- _Problem_
For the records below, output each line exactly as it appears, from the first through the line with "Given: Click the Leave meeting icon".

[Saved entries]
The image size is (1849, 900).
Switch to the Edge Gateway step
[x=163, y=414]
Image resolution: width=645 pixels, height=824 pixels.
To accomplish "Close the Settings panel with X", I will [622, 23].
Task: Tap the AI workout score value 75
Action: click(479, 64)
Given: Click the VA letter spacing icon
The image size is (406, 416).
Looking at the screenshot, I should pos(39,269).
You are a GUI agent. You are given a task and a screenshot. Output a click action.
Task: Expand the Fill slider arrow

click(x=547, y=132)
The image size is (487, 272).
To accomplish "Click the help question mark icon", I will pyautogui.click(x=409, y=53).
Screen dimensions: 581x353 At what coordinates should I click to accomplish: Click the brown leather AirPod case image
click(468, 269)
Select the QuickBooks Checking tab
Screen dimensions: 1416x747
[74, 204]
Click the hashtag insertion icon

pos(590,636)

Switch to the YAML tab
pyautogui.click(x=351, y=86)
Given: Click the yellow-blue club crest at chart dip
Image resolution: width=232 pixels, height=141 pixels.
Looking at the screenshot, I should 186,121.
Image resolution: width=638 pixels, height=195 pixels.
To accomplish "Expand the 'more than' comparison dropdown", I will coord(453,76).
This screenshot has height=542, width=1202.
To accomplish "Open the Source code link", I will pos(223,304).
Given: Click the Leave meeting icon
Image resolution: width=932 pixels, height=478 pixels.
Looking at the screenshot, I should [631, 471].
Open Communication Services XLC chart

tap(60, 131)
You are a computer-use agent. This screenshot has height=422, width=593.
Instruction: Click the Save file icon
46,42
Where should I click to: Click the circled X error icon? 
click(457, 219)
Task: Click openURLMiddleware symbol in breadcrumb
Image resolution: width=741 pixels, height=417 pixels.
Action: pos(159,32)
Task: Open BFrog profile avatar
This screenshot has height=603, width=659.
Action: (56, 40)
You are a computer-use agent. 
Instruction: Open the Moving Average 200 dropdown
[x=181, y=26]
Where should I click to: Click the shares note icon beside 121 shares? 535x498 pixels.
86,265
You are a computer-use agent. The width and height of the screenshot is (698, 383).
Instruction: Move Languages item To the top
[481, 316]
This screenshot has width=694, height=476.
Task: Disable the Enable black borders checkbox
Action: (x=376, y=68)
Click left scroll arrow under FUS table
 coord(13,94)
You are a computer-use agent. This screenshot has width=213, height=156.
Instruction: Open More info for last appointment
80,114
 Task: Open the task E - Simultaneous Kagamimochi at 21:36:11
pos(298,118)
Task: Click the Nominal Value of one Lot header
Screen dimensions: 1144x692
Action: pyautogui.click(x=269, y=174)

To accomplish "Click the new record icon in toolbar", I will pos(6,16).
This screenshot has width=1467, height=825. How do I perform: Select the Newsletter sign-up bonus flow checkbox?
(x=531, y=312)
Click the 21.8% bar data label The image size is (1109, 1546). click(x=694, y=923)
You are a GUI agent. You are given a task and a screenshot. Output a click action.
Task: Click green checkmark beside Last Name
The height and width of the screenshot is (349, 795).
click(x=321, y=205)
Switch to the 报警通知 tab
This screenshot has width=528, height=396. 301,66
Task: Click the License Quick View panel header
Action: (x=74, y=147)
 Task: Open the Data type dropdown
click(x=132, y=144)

- _Written response_
The image size is (1849, 900).
Switch to the Edge Gateway step
[x=163, y=414]
Image resolution: width=645 pixels, height=824 pixels.
To accomplish "Close the Settings panel with X", I will [622, 23].
Task: Tap the AI workout score value 75
Action: click(479, 64)
Given: Click the VA letter spacing icon
The image size is (406, 416).
Looking at the screenshot, I should pos(39,269).
You are a GUI agent. You are given a task and a screenshot. Output a click action.
Task: Expand the Fill slider arrow

click(x=547, y=132)
The image size is (487, 272).
To accomplish "Click the help question mark icon", I will pyautogui.click(x=409, y=53).
Screen dimensions: 581x353 At what coordinates should I click to accomplish: Click the brown leather AirPod case image
click(468, 269)
Select the QuickBooks Checking tab
Screen dimensions: 1416x747
[74, 204]
Click the hashtag insertion icon

pos(590,636)

Switch to the YAML tab
pyautogui.click(x=351, y=86)
Given: Click the yellow-blue club crest at chart dip
Image resolution: width=232 pixels, height=141 pixels.
Looking at the screenshot, I should 186,121.
Image resolution: width=638 pixels, height=195 pixels.
To accomplish "Expand the 'more than' comparison dropdown", I will coord(453,76).
This screenshot has height=542, width=1202.
To accomplish "Open the Source code link", I will pos(223,304).
Given: Click the Leave meeting icon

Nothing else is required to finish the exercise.